May 17 – The German Football League’s (DFL) raising of €500 million from venture capital markets will move into the next phase on Wednesday when club vote on plans that effectively move second round bidders into a final negotiation for a stake in the Bundesliga’s overseas rights.

In March DFL boss Christian Seifert confirmed that the league is offering a 25.1% stake in a new company to handle its media rights in a 25-year deal.

A prospectus had been send to 30 private equity firms and that the DFL is seeking to create two new subsidiaries – a ‘MediaCo’ division to sell Bundesliga’s media rights internationally, and a ‘DigitalCo’ to market the DFL’s esports competitions.

Part of that new business could be the creation of an OTT streaming platform.

Reuters reports that the KKR, Bridgepoint and CVC private equity firms have all progressed to the second round of an auction that could value the Bundesliga’s overseas broadcast rights at €2 billion.

The May 19 vote by clubs will approve the second round bidders with timetable set to close the deal by July.

The DFL generates €1.1 billion a season from domestic TV rights and about €180 million from international broadcast markets, and crucially where it feels it is missing an opportunity. The Premier League earns about €1.5 billion and La Liga about €897 million from international media sales. The Bundesliga is reportedly looking for a €300 million for a stake in its international sales business.

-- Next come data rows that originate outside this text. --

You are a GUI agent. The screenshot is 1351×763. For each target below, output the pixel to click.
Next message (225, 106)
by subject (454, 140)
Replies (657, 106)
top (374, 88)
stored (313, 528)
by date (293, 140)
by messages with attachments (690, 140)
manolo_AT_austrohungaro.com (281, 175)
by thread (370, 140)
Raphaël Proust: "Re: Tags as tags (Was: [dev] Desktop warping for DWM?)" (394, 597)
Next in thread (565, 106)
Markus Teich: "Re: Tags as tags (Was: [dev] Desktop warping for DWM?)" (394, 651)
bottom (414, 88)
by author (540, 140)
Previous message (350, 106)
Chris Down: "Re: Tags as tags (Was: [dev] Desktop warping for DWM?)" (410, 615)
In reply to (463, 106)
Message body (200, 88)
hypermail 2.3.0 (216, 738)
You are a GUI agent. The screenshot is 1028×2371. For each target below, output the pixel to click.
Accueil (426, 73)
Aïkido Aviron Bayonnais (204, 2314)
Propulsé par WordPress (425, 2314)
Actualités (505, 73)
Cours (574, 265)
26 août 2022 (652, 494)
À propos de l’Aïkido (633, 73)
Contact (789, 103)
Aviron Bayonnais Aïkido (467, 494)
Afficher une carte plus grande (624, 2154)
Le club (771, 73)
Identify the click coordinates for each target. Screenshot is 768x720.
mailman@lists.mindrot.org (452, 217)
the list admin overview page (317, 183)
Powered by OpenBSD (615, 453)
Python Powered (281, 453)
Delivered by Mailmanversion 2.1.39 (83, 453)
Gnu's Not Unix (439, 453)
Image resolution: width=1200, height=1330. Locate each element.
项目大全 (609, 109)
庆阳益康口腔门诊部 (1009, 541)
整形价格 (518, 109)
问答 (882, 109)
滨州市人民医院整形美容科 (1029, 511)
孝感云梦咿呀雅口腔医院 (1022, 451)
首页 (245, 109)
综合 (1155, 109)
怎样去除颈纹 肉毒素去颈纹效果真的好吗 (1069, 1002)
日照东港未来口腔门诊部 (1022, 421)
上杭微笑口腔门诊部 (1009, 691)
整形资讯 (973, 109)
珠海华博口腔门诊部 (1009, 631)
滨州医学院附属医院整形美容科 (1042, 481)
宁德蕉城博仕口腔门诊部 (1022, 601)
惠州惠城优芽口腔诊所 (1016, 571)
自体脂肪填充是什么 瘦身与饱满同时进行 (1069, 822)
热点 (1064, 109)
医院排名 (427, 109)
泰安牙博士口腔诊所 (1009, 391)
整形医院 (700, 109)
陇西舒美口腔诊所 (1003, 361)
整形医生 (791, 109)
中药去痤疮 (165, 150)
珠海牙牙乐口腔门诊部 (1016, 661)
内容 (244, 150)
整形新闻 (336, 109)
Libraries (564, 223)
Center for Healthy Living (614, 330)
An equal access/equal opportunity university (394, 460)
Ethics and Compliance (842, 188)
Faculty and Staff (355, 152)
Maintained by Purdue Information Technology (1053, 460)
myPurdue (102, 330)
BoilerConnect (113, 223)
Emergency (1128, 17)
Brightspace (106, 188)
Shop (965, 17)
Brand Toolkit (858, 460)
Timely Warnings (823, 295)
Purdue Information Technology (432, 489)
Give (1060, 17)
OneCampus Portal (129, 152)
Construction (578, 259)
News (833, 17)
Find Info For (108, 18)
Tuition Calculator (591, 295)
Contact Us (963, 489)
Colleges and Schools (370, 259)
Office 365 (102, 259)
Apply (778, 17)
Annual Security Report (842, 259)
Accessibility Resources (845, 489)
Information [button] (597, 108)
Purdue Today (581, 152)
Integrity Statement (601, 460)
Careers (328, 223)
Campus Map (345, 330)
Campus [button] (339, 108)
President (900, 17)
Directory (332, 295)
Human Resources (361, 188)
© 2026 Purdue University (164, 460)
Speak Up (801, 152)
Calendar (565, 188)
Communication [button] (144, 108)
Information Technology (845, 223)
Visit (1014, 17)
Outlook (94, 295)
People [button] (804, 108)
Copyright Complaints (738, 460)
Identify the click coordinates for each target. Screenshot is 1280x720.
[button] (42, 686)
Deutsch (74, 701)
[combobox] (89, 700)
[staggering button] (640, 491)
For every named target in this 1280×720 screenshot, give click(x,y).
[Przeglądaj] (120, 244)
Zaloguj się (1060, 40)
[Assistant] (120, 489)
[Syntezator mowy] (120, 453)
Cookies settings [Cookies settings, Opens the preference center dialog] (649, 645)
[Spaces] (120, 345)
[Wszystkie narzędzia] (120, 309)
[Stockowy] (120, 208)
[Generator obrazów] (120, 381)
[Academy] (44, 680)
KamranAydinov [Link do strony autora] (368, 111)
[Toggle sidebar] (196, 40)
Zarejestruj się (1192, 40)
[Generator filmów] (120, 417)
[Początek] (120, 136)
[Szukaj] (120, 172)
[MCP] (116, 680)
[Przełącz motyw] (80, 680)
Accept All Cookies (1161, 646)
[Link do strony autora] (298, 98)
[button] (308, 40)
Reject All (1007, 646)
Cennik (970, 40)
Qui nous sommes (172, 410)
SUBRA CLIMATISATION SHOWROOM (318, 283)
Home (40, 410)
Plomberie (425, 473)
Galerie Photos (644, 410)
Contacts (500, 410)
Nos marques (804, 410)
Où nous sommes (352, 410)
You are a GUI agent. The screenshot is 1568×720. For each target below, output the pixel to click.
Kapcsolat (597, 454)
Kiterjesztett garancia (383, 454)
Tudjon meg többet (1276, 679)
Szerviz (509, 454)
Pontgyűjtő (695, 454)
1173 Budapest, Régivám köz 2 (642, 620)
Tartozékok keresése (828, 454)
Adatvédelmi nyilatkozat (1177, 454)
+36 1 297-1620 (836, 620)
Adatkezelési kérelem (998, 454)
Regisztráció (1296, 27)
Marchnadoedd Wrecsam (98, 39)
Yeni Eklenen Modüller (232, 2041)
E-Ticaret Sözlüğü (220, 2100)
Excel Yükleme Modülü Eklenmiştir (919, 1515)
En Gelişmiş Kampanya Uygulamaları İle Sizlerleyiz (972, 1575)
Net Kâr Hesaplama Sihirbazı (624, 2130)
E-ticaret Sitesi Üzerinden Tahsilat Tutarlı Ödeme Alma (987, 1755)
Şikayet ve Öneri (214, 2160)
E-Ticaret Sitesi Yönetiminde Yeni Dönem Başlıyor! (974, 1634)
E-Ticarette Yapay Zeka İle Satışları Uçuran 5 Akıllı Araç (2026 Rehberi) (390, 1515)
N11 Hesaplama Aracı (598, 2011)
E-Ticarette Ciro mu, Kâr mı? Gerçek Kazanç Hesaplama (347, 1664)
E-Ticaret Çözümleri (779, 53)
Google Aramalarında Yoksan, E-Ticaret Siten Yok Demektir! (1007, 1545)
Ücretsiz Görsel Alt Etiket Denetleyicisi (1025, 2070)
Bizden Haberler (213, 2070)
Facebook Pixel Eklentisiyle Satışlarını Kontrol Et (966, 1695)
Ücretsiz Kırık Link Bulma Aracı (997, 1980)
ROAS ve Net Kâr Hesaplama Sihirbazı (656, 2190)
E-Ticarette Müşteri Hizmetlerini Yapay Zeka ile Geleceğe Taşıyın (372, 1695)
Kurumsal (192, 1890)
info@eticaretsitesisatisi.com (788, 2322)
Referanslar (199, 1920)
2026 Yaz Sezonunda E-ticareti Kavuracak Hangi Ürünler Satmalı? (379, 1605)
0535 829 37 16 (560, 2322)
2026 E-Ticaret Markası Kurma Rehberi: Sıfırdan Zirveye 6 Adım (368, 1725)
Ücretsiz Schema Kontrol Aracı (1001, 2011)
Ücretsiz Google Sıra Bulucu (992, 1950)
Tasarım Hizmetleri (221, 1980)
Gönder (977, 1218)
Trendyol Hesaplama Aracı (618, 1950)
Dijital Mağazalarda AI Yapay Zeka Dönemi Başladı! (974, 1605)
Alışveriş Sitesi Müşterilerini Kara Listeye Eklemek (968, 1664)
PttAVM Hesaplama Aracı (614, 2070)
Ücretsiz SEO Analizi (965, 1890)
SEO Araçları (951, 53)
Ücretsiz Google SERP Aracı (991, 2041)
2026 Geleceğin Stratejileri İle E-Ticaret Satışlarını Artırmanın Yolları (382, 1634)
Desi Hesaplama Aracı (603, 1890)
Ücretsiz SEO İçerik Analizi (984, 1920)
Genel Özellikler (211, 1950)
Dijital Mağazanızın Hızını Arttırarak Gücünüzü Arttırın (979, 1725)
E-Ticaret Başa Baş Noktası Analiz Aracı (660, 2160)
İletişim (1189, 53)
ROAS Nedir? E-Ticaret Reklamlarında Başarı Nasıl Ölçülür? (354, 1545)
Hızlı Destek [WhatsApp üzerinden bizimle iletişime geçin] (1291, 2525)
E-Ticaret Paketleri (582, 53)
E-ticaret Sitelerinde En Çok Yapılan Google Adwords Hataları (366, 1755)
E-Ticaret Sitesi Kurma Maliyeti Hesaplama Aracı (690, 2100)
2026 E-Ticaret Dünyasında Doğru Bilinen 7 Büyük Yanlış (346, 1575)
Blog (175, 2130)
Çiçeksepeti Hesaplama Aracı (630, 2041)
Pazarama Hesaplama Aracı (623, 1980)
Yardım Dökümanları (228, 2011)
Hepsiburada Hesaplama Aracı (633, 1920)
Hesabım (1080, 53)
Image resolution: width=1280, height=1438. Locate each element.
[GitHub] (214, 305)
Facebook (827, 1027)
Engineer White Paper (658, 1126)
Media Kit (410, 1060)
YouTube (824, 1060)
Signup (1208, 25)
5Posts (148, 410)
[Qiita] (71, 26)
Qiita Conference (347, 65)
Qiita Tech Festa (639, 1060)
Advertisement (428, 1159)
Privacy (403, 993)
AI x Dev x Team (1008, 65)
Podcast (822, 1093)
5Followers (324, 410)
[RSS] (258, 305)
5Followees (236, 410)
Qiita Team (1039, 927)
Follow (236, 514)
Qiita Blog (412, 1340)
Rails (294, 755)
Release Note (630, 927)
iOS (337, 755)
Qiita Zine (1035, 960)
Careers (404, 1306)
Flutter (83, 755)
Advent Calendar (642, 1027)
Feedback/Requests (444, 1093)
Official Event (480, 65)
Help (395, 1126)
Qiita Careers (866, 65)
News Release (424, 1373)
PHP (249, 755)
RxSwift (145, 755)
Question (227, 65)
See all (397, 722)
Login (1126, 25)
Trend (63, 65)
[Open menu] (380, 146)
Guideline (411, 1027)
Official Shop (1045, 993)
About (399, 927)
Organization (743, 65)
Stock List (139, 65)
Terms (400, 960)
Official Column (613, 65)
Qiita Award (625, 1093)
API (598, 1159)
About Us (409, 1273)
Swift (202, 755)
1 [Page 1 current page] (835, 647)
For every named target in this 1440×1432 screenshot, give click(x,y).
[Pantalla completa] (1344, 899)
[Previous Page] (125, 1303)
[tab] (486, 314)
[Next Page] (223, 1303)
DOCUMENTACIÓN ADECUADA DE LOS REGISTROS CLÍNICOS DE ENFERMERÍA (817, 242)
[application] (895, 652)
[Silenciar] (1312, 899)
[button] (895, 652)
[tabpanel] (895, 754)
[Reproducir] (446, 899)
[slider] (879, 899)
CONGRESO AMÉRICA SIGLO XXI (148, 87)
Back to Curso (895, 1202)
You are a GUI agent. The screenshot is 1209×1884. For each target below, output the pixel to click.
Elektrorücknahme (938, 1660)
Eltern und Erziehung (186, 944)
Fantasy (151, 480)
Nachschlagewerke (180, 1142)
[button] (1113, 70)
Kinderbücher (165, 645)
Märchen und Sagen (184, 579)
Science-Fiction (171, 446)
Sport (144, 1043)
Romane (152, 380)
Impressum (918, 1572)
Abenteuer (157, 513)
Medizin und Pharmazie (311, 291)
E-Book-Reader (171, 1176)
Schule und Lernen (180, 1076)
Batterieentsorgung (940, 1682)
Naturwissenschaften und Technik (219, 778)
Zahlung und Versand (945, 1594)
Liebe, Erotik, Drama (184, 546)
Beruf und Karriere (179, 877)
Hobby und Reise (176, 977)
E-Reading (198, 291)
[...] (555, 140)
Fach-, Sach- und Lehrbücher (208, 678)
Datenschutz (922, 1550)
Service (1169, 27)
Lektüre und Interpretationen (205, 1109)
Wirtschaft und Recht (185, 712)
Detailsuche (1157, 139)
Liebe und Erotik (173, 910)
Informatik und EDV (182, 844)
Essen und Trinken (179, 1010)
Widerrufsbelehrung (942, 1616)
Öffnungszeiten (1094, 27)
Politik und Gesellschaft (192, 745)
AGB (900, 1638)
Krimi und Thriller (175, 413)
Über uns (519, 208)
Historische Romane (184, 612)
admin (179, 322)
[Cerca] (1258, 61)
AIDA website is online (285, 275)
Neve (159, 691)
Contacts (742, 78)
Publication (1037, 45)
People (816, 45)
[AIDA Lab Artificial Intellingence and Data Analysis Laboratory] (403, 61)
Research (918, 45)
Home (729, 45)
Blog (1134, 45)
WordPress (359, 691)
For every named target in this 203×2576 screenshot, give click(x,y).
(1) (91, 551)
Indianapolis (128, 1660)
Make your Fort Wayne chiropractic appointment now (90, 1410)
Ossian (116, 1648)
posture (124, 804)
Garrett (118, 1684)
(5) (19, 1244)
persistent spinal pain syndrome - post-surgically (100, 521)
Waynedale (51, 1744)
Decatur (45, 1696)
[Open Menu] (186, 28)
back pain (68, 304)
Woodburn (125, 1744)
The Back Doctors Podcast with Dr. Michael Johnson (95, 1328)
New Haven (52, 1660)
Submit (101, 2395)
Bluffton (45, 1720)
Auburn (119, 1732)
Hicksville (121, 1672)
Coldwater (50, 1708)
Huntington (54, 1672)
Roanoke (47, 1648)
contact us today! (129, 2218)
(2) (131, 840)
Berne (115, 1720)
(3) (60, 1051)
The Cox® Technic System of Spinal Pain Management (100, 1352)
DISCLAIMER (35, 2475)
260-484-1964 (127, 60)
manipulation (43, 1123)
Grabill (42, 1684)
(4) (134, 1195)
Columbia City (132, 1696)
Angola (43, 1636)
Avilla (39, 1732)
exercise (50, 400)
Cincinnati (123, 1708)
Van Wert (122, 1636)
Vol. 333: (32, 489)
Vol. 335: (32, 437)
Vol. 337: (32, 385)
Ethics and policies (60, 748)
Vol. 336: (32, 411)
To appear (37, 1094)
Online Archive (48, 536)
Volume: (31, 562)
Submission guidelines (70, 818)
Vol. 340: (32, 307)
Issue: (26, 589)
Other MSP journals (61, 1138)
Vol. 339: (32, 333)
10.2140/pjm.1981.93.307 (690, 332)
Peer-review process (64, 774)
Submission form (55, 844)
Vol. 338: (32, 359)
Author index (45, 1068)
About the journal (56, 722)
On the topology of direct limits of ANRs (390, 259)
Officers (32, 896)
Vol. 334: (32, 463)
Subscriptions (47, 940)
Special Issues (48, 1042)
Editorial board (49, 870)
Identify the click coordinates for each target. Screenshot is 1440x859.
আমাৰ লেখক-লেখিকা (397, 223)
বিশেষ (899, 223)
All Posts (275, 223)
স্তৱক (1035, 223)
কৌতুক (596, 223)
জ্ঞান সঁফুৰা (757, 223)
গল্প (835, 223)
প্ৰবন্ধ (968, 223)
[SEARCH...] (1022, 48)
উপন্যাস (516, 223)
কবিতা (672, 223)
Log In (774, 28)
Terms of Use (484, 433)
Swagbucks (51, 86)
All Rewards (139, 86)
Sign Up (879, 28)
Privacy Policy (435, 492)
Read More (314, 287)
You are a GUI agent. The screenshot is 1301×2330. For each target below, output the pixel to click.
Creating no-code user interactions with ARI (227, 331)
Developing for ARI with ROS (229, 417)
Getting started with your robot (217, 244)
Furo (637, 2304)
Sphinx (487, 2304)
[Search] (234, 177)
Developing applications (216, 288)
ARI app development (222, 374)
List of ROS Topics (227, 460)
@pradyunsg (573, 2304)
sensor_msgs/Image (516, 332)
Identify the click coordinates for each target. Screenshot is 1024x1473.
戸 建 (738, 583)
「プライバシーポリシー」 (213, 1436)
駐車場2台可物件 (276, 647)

Part of that new business could be the creation of an OTT streaming platform.

“The construction (of the new company) essentially envisages a new company that will receive the license to exploit international media rights and global marketing rights for 25 years,” Seifert told Frankfurter Allgemeine in March.

“This underlines the solid long-term investment approach, which offers both clubs and investors security when entering and also when exiting. Private equity firms are usually partners on a temporary basis, and under our model an exit is possible after a few years without any problems.”